Parliament Lake. Bursum could picture his cabin. A long expanse of barked logs, soft yellow, glowing and warm. There were evergreens on the peninsula, dark and velvet against the lake and the mountains and white-trunked aspens and Saskatoon bushes.
Bursum sat in his chair behind his desk and looked out at The Map and dreamed about the lake and the cabin, the trees and the bushes, and he was pleased.
He was not pleased about Lionel being late. Already he could see people at the front door. Indians, it looked like. Four of them, waiting in the shelter of the doorway, moving in tight circles to stay warm. Not an auspicious start, Bursum told himself, and he leaned back in the chair, closed his eyes, and watched the lake sparkle in the sunlight.
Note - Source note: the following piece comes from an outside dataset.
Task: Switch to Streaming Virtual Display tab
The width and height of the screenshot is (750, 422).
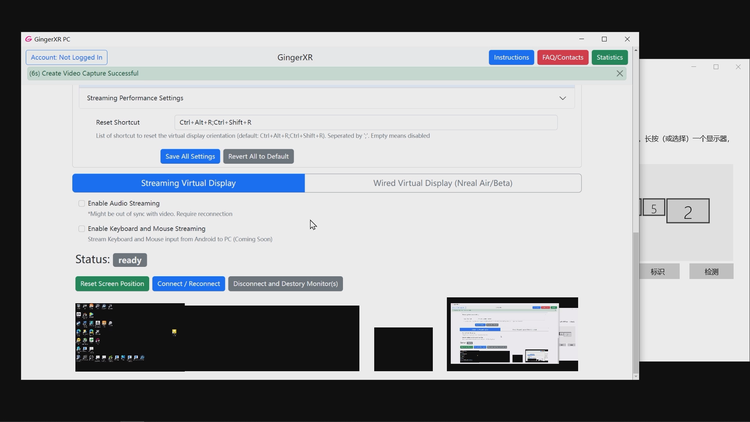Action: click(x=188, y=183)
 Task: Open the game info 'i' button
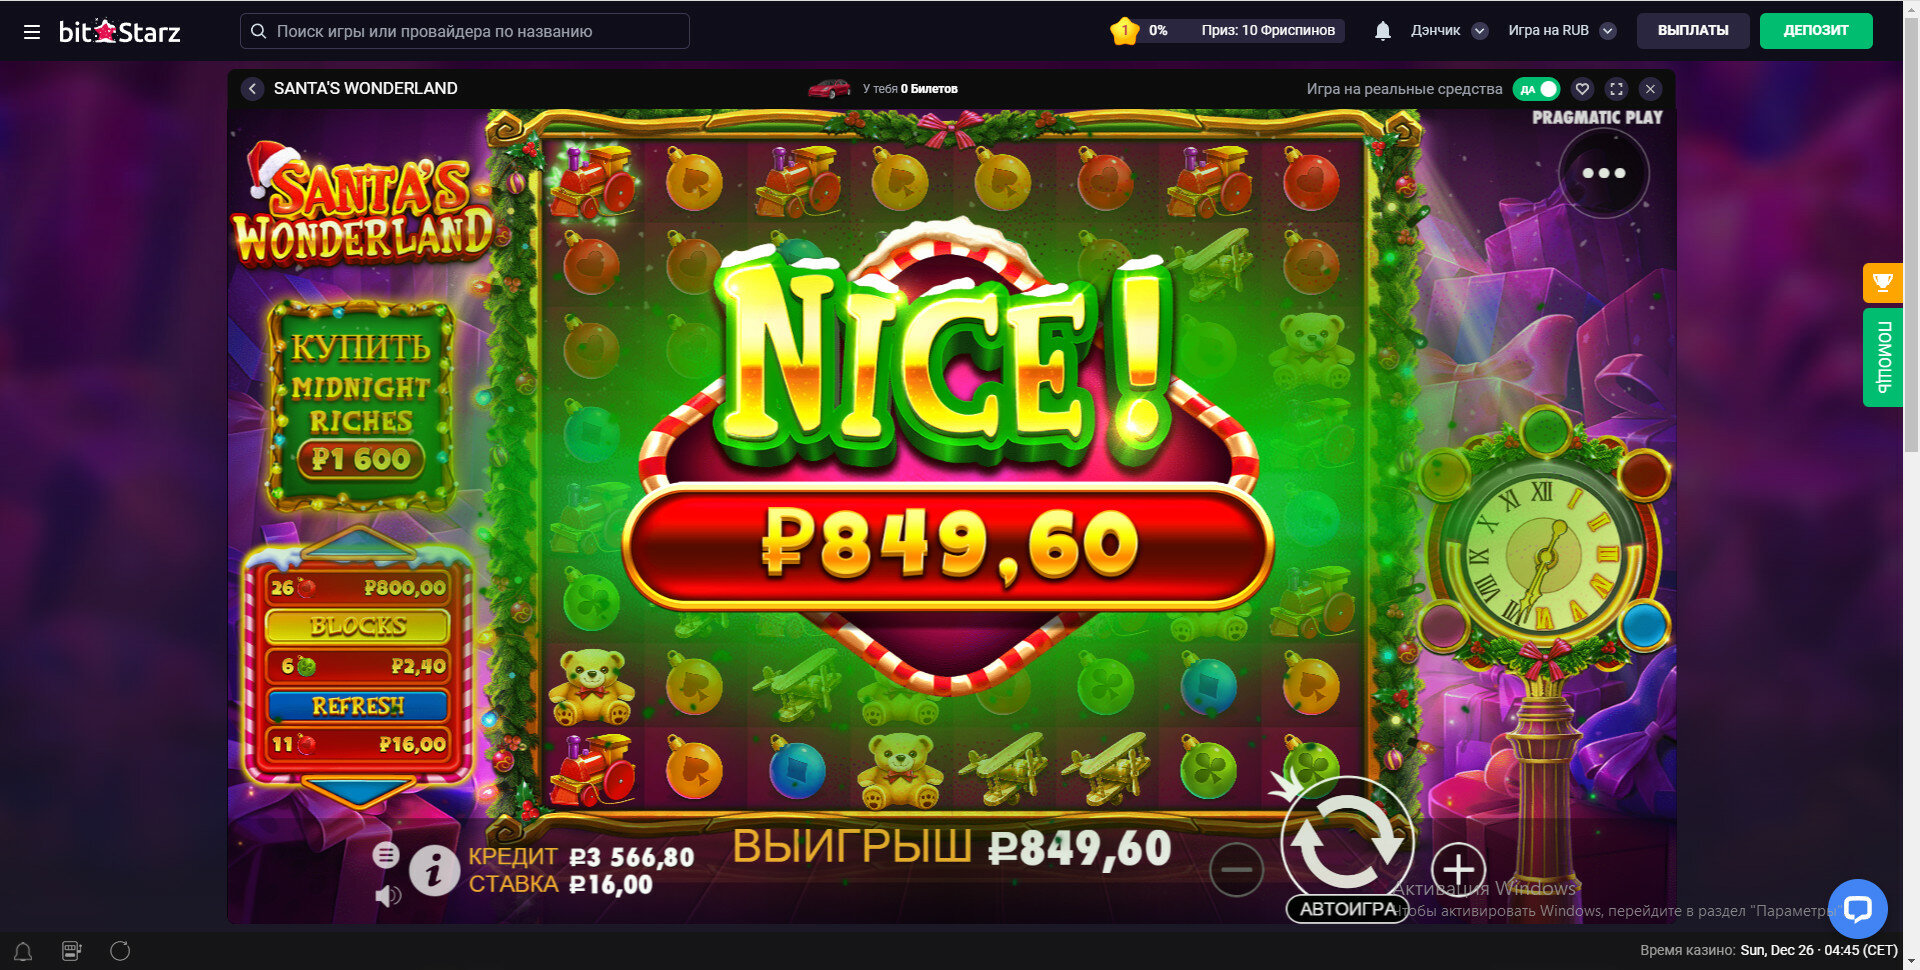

“Okay,” says Coyote. “Let’s see if I have this right. First, Thought Woman floats off the edge of the world and into the sky.”
“I’m very impressed,” I tell Coyote. “Pretty soon you can tell this story.”
“And then she falls into the ocean,” says Coyote.
“Hooray!” I says. “Hooray!”
“Did I get it right?” says Coyote.
“Not exactly,” I says.
Thought Woman floats around in that ocean for a long time. Three months. Six months. Nine months. You get the idea.
Then she floats ashore.
Where are we? says Thought Woman, and that one sits up in the water. Where is that River? Where are those Rocks? Where are those Trees?
Hello, says a voice. About time you arrived.
Thought Woman looks around and there is a little short guy with a big briefcase.
Allow me to introduce myself, says the man with the big briefcase. And that one hands Thought Woman a card. That card says A. A. Gabriel, Canadian Security and Intelligence Service.
Insurance? says Thought Woman. Burglar alarms?
Oops, says A. A. Gabriel. Wrong side. And he turns that card over. The other side says A. A. Gabriel, Heavenly Host.